> _Work to be completed_
Beginning with the line that contains "Task: Click the Batch folder media icon", repeat each line exactly through the end of the listing below. Pictures stay out.

# # #

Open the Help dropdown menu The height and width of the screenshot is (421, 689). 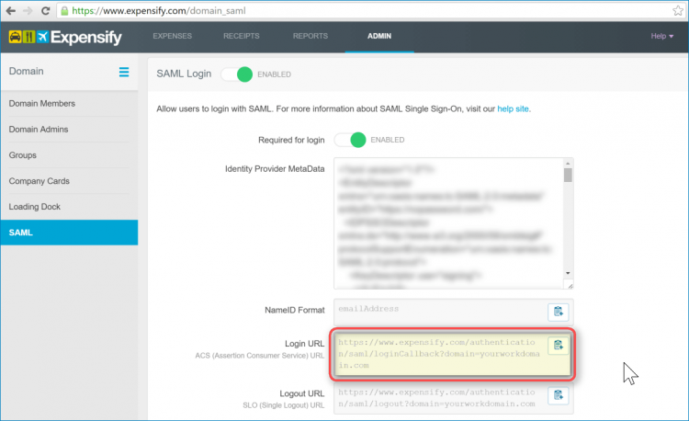click(661, 37)
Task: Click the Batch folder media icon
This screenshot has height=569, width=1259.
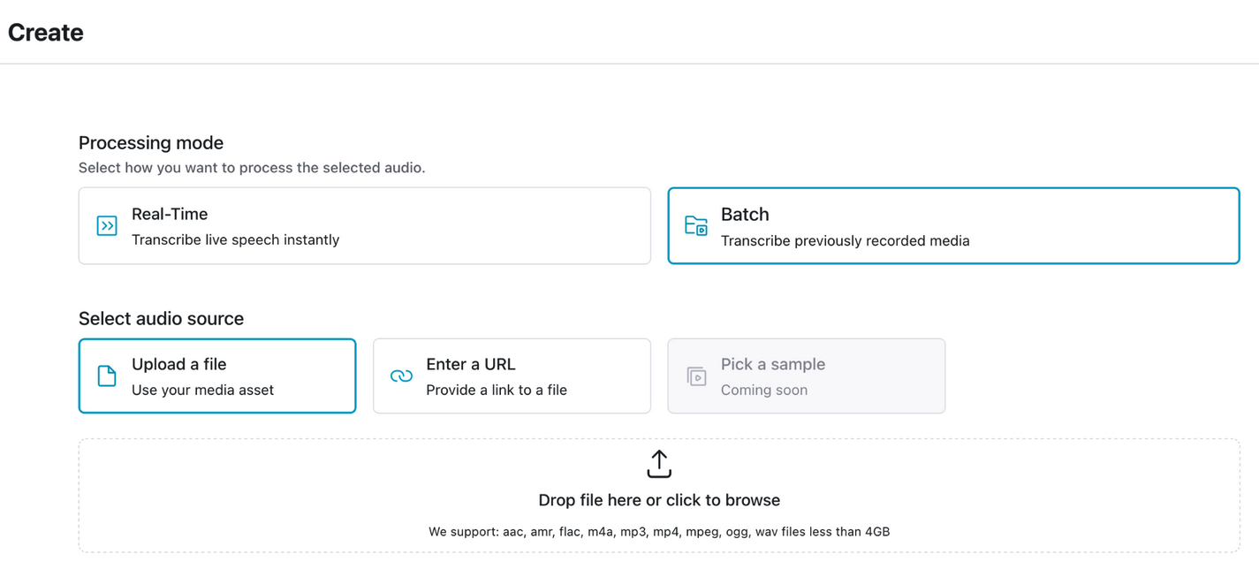Action: point(696,226)
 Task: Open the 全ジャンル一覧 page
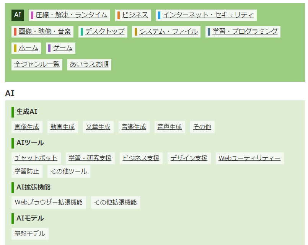[37, 64]
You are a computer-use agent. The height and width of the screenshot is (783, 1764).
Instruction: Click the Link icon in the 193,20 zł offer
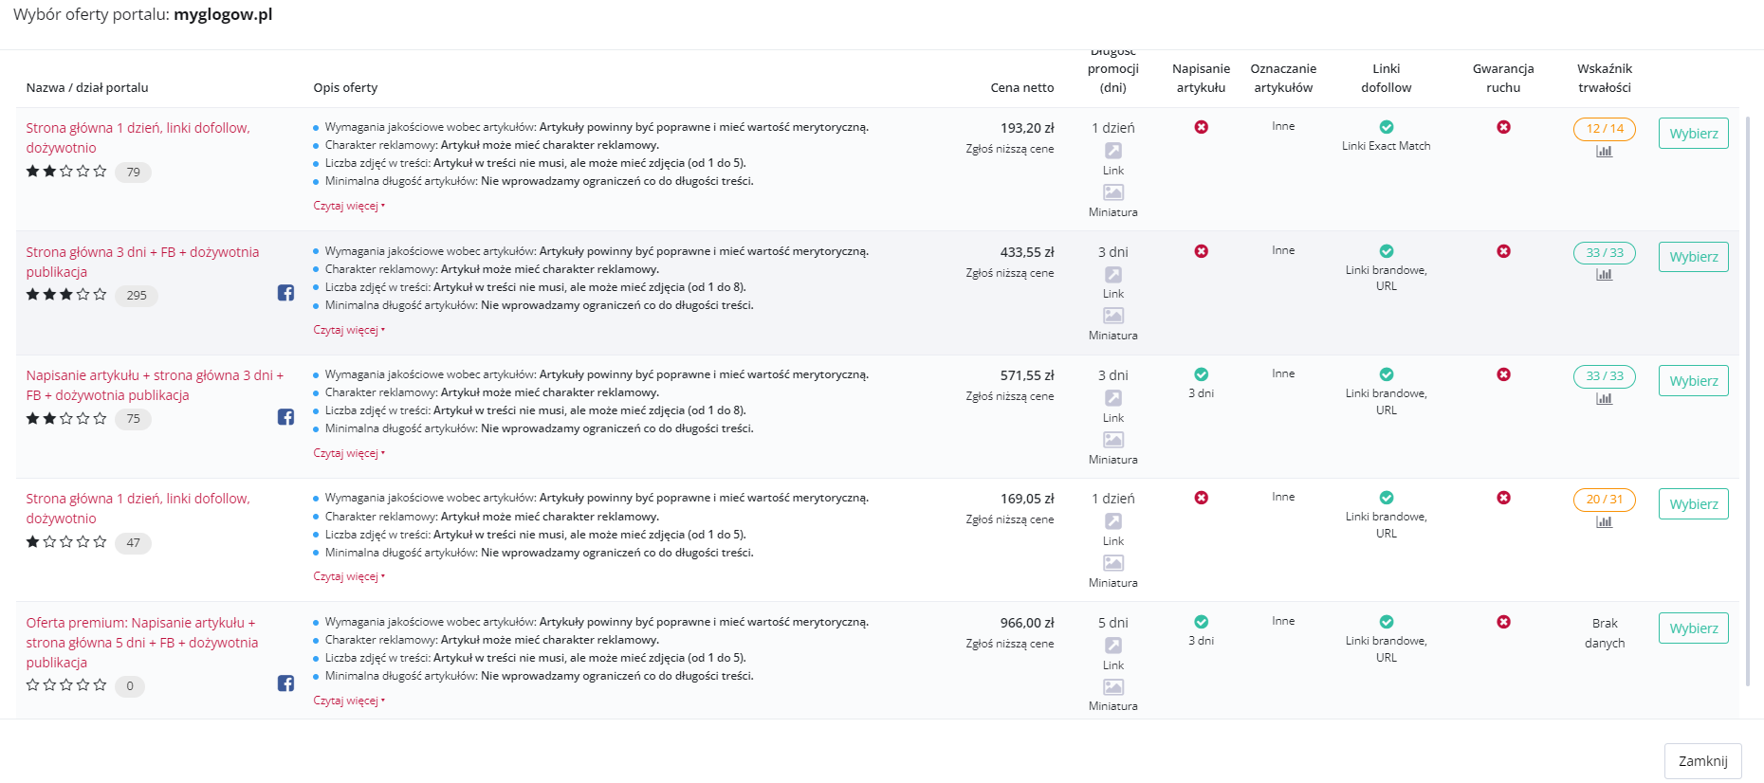tap(1112, 151)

# # #

> _Response area_
Task: Click the Batch folder media icon
This screenshot has height=569, width=1259.
Action: point(696,226)
 Task: Open the 全ジャンル一覧 page
[37, 64]
You are a computer-use agent. The height and width of the screenshot is (783, 1764).
Instruction: Click the Link icon in the 193,20 zł offer
tap(1112, 151)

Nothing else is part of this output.